Thus, the new, bad information problem. If a name is misspelled and a new piece of data is collected that indicates the name is misspelled, how can a database be reconciled among those two pieces of data? Most booksellers and book information providers, and I speak from broad experience, produce flat outputs in which all new information is supposed to always be better than old information.

This produces the additional effect, obviously, that if you take information from multiple sources and they each produce feeds of corrections and updates, how can you even tell among two sources updated on the same date even at the same minute whether one is now authoritative and one is not?

You can't.

I support a wholesale revision in the method by which book information should be corrected, and am thinking about how to build a system to support my method of thinking. In my world, you have a definitive current snapshot of the most reliable reconciliation of all data--that's your live feed. But you also have a very deep mine of the change history with authoritativeness attached to it.

My proposed database structure would have a table for each field, and each table would have a datestamp, the informational value, and a score representing authority; a comment field would also be necessary for human review when needed.

The score would correspond to values like:
Physically examined the book
Author provided detail in email
Provided in updated XML feed from publisher
Manually renormalized
and so on.

The tricky part here is established what trumps what. For a page count field, you might have a simple hierarchy in which a physical examination by a trusted party of the actual book trumps everything else except a "physical examination was incorrect" override by a master authority.

It gets more complicated when you look into normalization, as always. Let's say you get data from sources A, B, and C. A tells you in an initial entry for a new book that the author's name is A. Alfred Smith. B tells you it's Alfred A. Smith. C tells you it's A.A. Smith. Don't laugh: I've seen the same title of a book--often with the image on the booksellers' sites--appear six different ways on eight stores.

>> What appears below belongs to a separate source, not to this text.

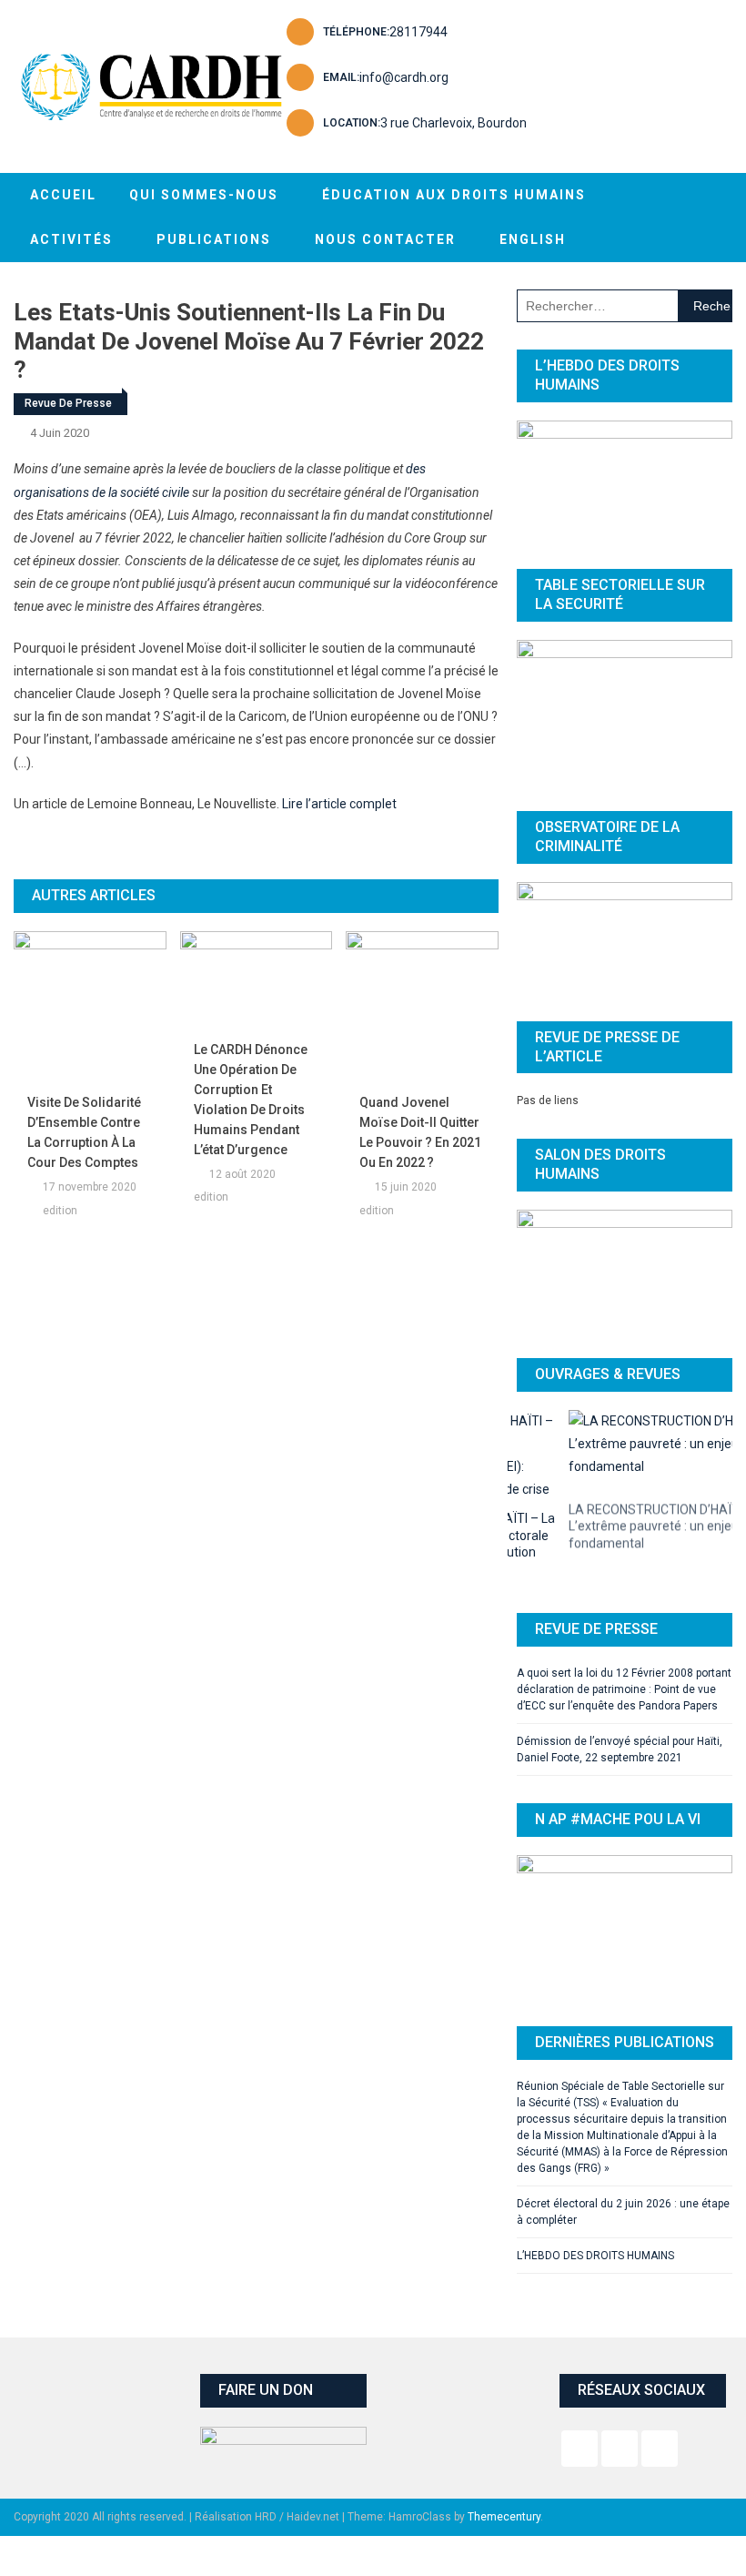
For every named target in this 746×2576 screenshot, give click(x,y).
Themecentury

How does poor Mr. Smith get his name correctly formed? One aspect might be to score the corrections from each source. If A has fewer patches applied to its data by a certain margin than B and C, A trumps. If B provides a new record later, then B's changes to the name might be ignored, unless the name goes from A. Alfred Smith to B. Benjamin Smythe. Notice the level of logic you need to compare normalizations: we'd want to score the differences between components of each kind of fielded data.

This is all to say that new, bad information is a substantial problem, and any method of trying to fix the accuracy, authoritativeness, and normalization of book--or any kind of fielded data--has to involve scoring, comparisons, and history.

October 06, 2004

If it isn't Scottish, it's crap!

When I worked at Amazon.com, we had a situation we called the Scottish Problem. I think Rebecca, the catalog programmer, was the coiner, as she was wont to a nice turn of phrase. The Scottish Problem wasn't to do with Macbeth or tartans, but rather that Ingram Book Company delivered its electronic book information to us in a normalized fashion. Their normalization routines stunk, frankly.

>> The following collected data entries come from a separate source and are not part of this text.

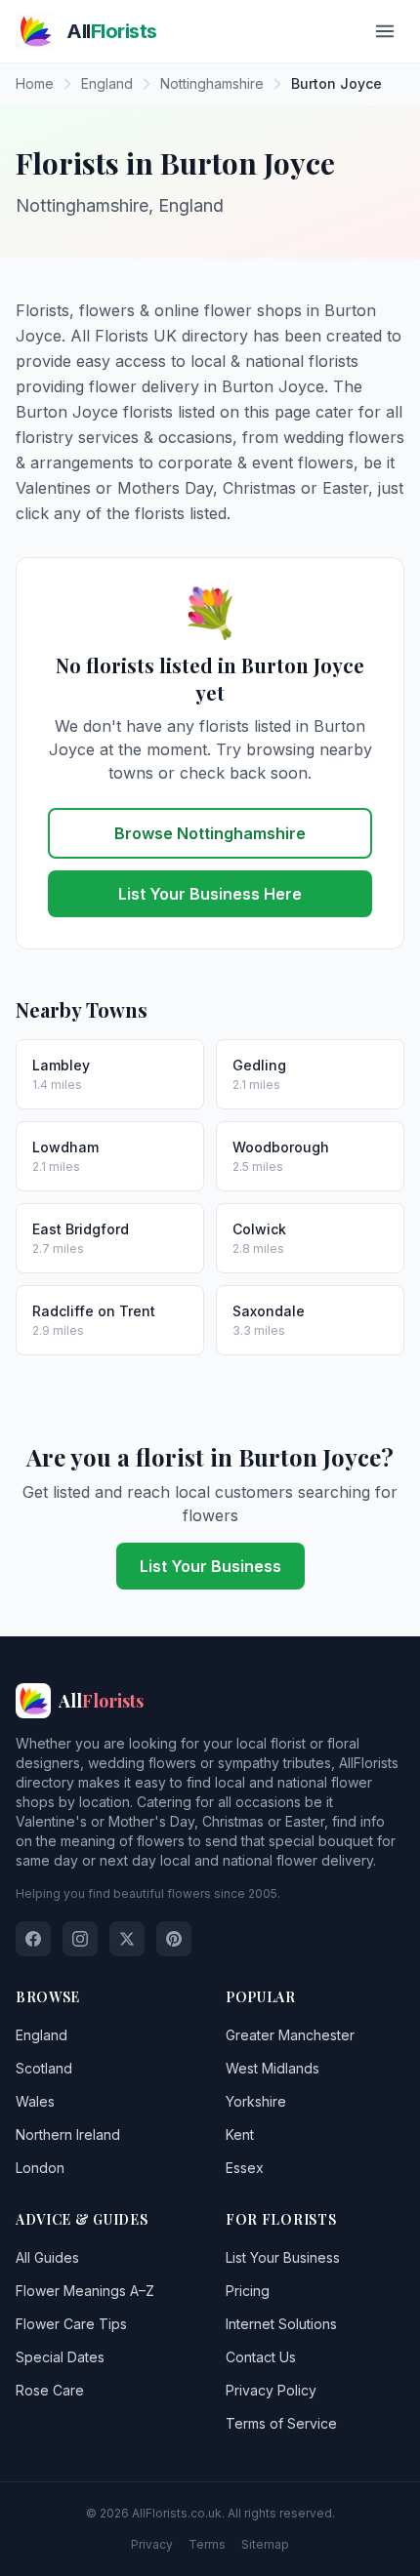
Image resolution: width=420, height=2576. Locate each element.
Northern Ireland (68, 2134)
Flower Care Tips (71, 2323)
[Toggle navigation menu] (384, 31)
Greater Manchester (290, 2035)
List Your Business (210, 1566)
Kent (240, 2134)
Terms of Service (281, 2423)
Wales (35, 2101)
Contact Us (261, 2357)
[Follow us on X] (127, 1938)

One of the normalizations was that whenever the word macintosh appeared anywhere in a book title, the elves or daemons in their clean-up routine changed it to MacIntosh. That's right: with hundreds of computer books including the computer model Macintosh (no capital letter i) in the title, Ingram was overriding this.

The Scottish Problem was a knotty one because of a related issue that I call the New, Bad Information Problem which I will spend some time on this blog discussing. If you fail to tag every field of information you receive from another party or enter with characteristics then when you receive new, bad information, it can easily overwrite your existing revised, good information.

Thus you need depth to every field, from page count to title to scholastic level. Otherwise, there's no way for anyone managing the information or collecting it to understand why a change was made, and whether that change should permanently overwrite any new, bad information. In fact, you can't even evaluate whether new information is bad or not without a history and a process of reconciliation.

I'll write more about this soon, including my ideas on how to use a revision history per field per record along with prioritization.

What makes me an expert, anyway?

One word: experience.

I'm launching this site in the interests of starting conversations about the way in which book details -- author, title, subject, and even page count -- are collected, sold, disseminated, updated, broken, and misused.

My credentials? I worked for Amazon.com from 1996 to 1997 as catalog manager. In that capacity, I worked with data vendors, and developed or help developed in-house resources as well as Web site tools that would provide the best information about each book we listed. We wanted the list to be exhaustive, but also accurate. I developed an intimate knowledge with several data feeds from book distributors and the Library of Congress in the process.

Part of the outgrowth of my time at Amazon was the realization that the way in which most online bookstores and library catalogs dealt with searching was structured around the ISBN or a library cataloguing number, like the LCCN. Instead of dealing with books as works--that is a discrete idea not an instantiation as an edition--the searches always seemed to pull down every instance. If I search on Wizard of Oz, I'm generally thinking about the work "Wizard of Oz"--I need tools that turn my concept into a set which I can then refine down into the members of.

I used these concepts as part of my consulting for Powell's Books and Half.com after my non-compete with Amazon.com expired, although neither really implemented this part of my idea. I built isbn.nu partly as a programming experiment in 1999, and partly as a forum in which to try out my ideas on this topic.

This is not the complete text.